Relevance up to 20:00 2021-10-15 UTC–4
Higher linear regression channel: direction – downward.
Lower linear regression channel: direction – downward.
Moving average (20; smoothed) – upward.
The GBP/USD currency pair has completed a week-long period of indistinct movements and has shown a pretty good upward movement in the last two days. Thus, the US currency, which has just started falling against the euro, continues to depreciate for several weeks in a row against the pound. In principle, this is not surprising. We have already said that the pound has a much better chance of growth since it has adjusted against the upward trend by only 30%, and the euro by 50%. Thus, bears are weaker by the pound, and bulls are stronger. Also, based on the factor of injections of hundreds of billions of dollars into the American economy, we have long expected a new fall in the US currency. However, from a technical point of view, the pair has reached its previous local highs near the level of 1.3745. Thus, to continue the upward movement, the price needs to overcome them. Otherwise, a new round of correction may begin.

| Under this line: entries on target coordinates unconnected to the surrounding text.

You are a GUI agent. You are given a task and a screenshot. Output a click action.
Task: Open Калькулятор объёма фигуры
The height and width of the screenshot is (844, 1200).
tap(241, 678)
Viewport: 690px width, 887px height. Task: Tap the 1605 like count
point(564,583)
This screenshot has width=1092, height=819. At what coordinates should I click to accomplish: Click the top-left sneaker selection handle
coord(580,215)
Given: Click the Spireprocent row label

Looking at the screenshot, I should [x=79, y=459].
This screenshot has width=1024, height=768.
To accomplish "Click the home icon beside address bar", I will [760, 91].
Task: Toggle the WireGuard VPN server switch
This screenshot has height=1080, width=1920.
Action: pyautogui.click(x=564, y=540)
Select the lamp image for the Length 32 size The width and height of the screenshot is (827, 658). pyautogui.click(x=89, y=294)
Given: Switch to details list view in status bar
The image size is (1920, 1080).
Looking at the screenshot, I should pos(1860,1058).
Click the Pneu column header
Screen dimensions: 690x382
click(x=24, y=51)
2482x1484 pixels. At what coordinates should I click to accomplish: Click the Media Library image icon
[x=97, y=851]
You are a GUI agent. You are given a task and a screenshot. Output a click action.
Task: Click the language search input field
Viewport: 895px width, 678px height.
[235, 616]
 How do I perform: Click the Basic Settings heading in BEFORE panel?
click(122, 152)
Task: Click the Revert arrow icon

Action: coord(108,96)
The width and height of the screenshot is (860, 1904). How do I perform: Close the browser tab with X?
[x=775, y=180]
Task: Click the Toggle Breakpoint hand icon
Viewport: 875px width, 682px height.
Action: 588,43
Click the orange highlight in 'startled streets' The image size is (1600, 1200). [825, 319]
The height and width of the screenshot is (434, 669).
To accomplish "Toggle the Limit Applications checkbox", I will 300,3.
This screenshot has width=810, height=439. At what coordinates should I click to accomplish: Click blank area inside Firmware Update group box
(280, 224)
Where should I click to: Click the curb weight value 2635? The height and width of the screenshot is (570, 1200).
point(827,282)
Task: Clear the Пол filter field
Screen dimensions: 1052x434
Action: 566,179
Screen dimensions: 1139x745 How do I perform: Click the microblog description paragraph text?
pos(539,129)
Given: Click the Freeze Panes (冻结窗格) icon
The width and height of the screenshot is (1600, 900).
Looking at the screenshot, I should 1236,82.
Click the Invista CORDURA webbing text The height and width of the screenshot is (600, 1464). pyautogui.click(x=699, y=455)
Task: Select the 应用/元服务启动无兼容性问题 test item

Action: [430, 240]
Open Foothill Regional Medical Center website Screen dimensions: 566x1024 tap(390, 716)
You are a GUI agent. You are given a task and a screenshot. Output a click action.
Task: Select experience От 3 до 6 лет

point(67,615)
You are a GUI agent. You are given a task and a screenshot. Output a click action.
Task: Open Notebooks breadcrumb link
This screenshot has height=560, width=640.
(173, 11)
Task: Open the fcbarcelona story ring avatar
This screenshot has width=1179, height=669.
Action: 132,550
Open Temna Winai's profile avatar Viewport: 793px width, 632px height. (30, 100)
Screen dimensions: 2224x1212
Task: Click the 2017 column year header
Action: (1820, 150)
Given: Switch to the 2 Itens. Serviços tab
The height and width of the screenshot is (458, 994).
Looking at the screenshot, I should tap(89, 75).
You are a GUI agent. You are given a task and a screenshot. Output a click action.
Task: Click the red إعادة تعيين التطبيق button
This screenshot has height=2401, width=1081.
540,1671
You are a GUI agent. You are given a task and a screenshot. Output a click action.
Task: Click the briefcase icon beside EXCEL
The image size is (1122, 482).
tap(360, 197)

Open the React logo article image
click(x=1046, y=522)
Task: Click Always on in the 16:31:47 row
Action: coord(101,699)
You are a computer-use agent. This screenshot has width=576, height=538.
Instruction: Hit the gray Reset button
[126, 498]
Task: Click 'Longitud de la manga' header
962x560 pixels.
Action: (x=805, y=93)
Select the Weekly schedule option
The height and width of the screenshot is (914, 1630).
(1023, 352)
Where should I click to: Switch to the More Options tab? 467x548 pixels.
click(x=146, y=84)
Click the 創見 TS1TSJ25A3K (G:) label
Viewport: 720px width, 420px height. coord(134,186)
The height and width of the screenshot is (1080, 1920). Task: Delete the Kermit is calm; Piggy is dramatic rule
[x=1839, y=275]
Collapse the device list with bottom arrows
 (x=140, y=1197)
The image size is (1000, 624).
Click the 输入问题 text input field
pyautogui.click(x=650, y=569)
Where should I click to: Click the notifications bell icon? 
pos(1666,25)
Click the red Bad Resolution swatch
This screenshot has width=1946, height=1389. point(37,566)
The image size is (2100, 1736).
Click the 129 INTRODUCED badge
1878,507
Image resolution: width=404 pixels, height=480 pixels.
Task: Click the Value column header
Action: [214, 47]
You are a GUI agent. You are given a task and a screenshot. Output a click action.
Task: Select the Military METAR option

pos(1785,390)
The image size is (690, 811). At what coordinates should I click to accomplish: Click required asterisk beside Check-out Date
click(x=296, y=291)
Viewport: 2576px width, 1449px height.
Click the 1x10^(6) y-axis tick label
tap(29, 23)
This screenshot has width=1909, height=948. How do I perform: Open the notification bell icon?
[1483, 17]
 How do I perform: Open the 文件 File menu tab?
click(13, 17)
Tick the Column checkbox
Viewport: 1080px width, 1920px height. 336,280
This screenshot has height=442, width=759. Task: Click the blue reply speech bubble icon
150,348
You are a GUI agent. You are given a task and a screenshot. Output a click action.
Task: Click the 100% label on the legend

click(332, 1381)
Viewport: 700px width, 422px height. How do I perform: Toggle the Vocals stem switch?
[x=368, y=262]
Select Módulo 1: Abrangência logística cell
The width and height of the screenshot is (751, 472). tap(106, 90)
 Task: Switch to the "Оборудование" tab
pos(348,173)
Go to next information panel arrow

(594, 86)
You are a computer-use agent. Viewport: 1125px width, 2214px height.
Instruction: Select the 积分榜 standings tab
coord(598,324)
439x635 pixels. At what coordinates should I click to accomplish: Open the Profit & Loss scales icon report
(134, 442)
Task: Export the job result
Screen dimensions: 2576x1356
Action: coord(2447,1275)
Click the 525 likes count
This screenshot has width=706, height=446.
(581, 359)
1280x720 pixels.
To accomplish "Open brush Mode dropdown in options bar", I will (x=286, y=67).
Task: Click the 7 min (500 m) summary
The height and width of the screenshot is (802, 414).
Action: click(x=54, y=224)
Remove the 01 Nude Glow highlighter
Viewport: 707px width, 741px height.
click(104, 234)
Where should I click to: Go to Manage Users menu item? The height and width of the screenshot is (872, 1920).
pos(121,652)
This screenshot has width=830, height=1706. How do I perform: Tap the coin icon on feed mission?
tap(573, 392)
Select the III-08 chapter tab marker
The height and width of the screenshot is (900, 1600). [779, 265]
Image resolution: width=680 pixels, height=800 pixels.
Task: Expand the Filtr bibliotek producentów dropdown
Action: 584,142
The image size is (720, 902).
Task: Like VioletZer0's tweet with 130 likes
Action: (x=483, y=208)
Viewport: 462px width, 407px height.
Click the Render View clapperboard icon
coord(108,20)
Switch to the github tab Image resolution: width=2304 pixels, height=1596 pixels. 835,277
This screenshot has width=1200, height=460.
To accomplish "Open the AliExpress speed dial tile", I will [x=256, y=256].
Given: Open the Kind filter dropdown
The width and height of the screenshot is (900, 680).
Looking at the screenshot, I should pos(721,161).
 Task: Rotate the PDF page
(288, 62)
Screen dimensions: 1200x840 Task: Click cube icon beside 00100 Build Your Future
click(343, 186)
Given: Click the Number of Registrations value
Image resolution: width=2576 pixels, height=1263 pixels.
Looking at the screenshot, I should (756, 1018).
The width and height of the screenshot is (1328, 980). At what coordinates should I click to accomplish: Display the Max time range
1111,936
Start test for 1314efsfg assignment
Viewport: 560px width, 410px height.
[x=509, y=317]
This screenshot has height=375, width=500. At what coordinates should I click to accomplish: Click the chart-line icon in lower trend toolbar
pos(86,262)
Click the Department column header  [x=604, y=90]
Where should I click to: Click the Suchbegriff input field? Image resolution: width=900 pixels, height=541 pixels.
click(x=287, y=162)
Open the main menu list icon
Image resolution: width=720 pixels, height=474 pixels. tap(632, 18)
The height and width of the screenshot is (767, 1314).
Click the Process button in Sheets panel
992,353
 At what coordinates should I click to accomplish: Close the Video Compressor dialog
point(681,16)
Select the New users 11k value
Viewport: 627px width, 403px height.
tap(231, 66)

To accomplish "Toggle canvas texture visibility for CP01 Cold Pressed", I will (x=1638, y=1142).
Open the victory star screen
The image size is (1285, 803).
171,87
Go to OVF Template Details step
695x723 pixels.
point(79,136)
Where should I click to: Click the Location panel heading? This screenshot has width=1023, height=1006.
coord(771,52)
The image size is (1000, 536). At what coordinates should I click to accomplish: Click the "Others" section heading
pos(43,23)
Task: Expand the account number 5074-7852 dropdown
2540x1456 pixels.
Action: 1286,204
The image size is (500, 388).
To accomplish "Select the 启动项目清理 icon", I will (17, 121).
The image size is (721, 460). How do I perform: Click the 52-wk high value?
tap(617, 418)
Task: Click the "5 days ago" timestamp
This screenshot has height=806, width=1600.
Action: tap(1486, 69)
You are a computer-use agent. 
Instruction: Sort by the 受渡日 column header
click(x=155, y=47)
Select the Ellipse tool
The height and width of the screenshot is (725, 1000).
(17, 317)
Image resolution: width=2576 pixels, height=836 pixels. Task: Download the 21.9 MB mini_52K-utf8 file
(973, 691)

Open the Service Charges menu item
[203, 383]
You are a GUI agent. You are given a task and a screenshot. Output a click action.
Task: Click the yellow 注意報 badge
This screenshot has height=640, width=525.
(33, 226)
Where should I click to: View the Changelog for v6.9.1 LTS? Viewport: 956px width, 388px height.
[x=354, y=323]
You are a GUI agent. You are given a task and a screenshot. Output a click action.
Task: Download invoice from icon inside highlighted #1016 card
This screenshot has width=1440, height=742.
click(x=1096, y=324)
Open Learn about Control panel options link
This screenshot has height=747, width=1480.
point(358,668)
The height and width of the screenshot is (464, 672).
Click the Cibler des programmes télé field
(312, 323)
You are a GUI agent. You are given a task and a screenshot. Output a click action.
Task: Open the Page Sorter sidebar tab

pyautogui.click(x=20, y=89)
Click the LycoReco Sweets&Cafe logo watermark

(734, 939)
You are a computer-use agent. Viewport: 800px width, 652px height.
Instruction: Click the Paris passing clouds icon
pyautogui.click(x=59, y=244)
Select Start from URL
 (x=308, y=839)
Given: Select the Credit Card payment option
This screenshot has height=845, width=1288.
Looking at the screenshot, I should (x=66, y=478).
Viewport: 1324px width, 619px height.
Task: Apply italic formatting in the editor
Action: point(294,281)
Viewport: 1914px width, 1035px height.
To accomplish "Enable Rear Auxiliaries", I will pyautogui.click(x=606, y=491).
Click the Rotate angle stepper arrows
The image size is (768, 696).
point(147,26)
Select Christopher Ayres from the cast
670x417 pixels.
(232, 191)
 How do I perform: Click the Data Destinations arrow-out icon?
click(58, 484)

But in general, we continue to support the new upward trend of the pound, which has not reacted in any way to the fundamental background from the UK in the last year anyway. We continue to stand by our opinion that the most important factor influencing the pound/dollar pair is now the factor of monetary injections from the Fed. The Federal Reserve has not announced the curtailment of QE, which means that flows of freshly printed money continue to flow into the economy. We also draw your attention to the fact that, according to the latest COT reports, the bears became more active and sold both European currencies very strongly for the euro and the pound. That’s just both currencies have either not declined recently or have been growing at all. Thus, the data of the COT reports may again begin to overlap with such a banal phenomenon as an imbalance of the money supply. If the money supply in the States is growing faster than the money supply in Britain, then the dollar will depreciate. Also, we should not forget that inflation in America has begun to accelerate again.
But the British pound pays no attention at all to the “foundation” and “macroeconomics.” This week, it has already ignored reports on unemployment, wages, industrial production, and GDP. And at the same time on American inflation. Also, the British currency ignores many events related to Brexit and its consequences. However, it’s still a sin for us to complain: a few weeks ago, the British currency collapsed on the news about the “fuel crisis” and then recovered for more than a week on the news about the improvement of the situation at British gas stations. However, it was not possible to solve the “fuel crisis” structurally. Yes, the British government has attracted the military as long-distance drivers, simplified the procedure for obtaining a work permit for foreign drivers, and abolished the mandatory three-day certification for British drivers. However, this did not improve the logistics. The British are now in panic buying up all the most necessary goods and products, and the media predict a shortage of many goods in the coming weeks, especially at Christmas.
Thus, many residents of the UK are already stocking up for the holidays, which will be only in 2.5 months. What provokes an even greater shortage of some goods. According to recent surveys, one in three Britons makes stocks for the future, and one in six cannot buy all the food they need. The Office for National Statistics is talking about half-empty shelves in stores, and hundreds of thousands of customers are booking delivery for December 25 right now. Two-thirds of all respondents are concerned about the possible shortage of some goods.
Consequently, the “logistical crisis” is not resolved in any way, despite all the efforts of Boris Johnson and his team. The pound is still growing, as it has been used to in the last year and a half. However, with the aggravation of the situation with goods and fuel, it may again come under pressure from market participants. At this time, both linear regression channels are still directed downwards, which means that the downward trend can still resume.
The average volatility of the GBP/USD pair is currently 76 points per day. For the pound/dollar pair, this value is “average.” On Friday, October 15, we expect movement inside the channel, limited by the levels of 1.3612 and 1.3764. The reversal of the Heiken Ashi indicator downwards signals a round of corrective movement.
Nearest support levels:
S1 – 1.3672
S2 – 1.3641
S3 – 1.3611
Nearest resistance levels:
R1 – 1.3702
R2 – 1.3733
The GBP/USD pair continues to move up on the 4-hour timeframe. Thus, at this time, it is necessary to remain in long positions with the targets of 1.3733 and 1.3764 levels until the Heiken Ashi indicator turns down. Sell orders can be considered again if the price is fixed below the moving average line with targets of 1.3580 and 1.3550 and keep them open until the Heiken Ashi turns up.
Explanations to the illustrations:
Linear regression channels – help determine the current trend. If both are directed in the same direction, then the trend is strong now.
Moving average line (settings 20.0, smoothed) – determines the short-term trend and the direction in which trading should be conducted.
Murray levels – levels for movements and corrections.
Volatility levels (red lines) – the likely price channel the pair will spend the next day, based on current volatility indicators.
CCI indicator – its entry into the oversold area (below -250) or into the overbought area (above +250) means that a trend reversal in the opposite direction is approaching.